The transcript of hearing was filed on October 22, 1986. Proposed findings of fact and conclusions of law were filed by respondent on November 10, 1986.
None were filed by petitioner. A ruling on each proposed finding of fact is contained in the Appendix attached to this order.
At issue is whether respondent should be dismissed as a continuing contract employee for the conduct described in the Formal Notice of Charges.
Based upon all of the evidence, the following findings of fact are determined:
FINDINGS OF FACT
Petitioner, Rafael A. Duharte, is a native of Cuba who moved to this country some sixteen years ago. He has lived in Miami since 1972. In 1976, Duharte obtained a bachelor's degree in Spanish from Biscayne College, and approximately eighteen months later received a master's degree in special education from the same institution. He is certified as a teacher by the State Department of Education.
In October, 1977 Duharte began teaching at Montanari Residential Treatment Center (Montanari) in Miami, Florida, a school which specializes in teaching mentally retarded students. He continued to work there until February, 1984. In 1978, he filed an application with petitioner, School Board of Dade County, seeking a teaching position in the Dade County School System. He filed additional applications in 1980 and 1985. On all applications he acknowledged his employment at Montanari.

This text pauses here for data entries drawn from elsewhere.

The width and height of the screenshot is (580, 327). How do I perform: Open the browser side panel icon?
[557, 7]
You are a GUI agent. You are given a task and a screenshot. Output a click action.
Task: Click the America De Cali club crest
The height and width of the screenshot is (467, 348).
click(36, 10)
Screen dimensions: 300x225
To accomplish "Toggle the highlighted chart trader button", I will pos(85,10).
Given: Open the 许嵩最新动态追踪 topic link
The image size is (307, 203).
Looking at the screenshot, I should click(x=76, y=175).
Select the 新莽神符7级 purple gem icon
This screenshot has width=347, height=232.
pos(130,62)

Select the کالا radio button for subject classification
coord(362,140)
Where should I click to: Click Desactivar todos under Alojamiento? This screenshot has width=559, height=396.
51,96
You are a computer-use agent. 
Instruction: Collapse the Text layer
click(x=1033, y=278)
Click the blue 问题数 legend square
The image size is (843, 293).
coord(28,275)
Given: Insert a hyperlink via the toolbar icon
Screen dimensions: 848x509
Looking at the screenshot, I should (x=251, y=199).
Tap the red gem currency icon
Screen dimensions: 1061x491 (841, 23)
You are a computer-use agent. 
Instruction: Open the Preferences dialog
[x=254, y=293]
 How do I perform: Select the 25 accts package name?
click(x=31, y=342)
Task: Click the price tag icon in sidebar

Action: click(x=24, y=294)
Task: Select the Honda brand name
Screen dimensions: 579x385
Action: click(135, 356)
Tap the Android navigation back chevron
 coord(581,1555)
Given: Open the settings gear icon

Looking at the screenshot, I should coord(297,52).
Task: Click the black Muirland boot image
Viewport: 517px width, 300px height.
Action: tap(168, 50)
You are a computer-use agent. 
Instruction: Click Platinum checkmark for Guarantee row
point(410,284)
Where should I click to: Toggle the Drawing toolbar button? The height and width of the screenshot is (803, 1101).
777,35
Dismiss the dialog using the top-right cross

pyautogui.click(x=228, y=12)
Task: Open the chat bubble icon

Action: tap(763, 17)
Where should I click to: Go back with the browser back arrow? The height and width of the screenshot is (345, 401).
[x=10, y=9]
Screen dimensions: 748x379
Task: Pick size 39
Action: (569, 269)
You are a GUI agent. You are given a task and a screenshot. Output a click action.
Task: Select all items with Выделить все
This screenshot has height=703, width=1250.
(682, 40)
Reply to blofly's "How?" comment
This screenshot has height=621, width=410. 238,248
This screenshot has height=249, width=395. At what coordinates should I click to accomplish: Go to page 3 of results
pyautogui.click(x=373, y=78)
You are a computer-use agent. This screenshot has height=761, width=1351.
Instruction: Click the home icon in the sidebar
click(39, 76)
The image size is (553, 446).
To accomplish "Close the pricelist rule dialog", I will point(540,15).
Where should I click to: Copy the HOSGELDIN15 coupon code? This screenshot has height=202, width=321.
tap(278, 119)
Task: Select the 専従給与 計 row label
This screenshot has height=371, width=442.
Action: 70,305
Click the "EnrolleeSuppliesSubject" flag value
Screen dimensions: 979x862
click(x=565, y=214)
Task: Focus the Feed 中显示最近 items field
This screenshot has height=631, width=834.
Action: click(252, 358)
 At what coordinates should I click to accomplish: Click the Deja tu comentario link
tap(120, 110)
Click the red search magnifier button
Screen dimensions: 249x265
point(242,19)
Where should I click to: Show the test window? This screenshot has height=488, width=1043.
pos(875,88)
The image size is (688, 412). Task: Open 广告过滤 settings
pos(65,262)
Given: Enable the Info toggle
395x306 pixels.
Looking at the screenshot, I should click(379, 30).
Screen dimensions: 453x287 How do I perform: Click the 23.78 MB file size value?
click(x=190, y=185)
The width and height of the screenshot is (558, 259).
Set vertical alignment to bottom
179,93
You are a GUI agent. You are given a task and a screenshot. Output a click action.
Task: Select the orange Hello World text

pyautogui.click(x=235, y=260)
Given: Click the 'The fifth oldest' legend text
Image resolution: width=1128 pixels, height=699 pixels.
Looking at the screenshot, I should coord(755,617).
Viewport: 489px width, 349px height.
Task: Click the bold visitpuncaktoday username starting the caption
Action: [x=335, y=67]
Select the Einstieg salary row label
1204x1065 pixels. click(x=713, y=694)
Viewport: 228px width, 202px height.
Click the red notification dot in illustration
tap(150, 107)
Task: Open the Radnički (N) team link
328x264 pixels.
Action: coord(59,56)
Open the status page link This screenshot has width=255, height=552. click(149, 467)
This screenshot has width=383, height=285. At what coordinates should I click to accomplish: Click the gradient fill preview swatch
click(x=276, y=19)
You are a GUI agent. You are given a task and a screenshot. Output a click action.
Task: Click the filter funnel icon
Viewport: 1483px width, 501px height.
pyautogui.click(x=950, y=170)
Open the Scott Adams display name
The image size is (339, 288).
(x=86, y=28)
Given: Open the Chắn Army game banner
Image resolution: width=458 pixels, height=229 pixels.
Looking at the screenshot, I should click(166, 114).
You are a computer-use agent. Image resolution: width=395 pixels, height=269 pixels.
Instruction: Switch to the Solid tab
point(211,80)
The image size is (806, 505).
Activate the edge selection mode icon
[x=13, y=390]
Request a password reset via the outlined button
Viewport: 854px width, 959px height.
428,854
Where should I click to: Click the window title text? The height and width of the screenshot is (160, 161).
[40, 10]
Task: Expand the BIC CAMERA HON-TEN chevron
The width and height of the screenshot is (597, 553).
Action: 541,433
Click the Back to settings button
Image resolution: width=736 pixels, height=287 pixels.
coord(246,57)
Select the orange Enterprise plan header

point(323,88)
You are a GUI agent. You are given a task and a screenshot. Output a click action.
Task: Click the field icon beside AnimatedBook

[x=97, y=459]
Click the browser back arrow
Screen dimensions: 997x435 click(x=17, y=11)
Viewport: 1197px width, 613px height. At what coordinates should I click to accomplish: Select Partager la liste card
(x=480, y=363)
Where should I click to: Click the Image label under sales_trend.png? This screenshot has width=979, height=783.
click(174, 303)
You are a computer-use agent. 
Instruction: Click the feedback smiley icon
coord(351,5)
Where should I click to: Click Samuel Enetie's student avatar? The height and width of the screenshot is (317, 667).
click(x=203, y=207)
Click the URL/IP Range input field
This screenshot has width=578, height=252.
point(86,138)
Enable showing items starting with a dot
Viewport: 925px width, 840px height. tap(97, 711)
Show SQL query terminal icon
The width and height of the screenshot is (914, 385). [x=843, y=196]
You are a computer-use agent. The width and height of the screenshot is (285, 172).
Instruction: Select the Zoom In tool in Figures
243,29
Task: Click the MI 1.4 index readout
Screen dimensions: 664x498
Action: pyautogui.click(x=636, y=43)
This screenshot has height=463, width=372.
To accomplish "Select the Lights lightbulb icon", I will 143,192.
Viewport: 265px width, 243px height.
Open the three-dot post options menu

Duharte also made inquiry as to openings with the Department of Instructional Staffing (Department) at least once a year after 1978. On two of those visits (June, 1984 and April, 1985), he met briefly and informally with a Department coordinator. The Department interviews all teaching applicants and makes recommendations as to whether a candidate should be hired.
In February, 1984 Duharte was verbally informed by a school official that he was dismissed from employment with Montanari. He received nothing in writing memorializing this action but rather was told that he was being dismissed because of complaints from students. However, he did receive a letter of recommendation from Montanari which is now in petitioner's personnel files.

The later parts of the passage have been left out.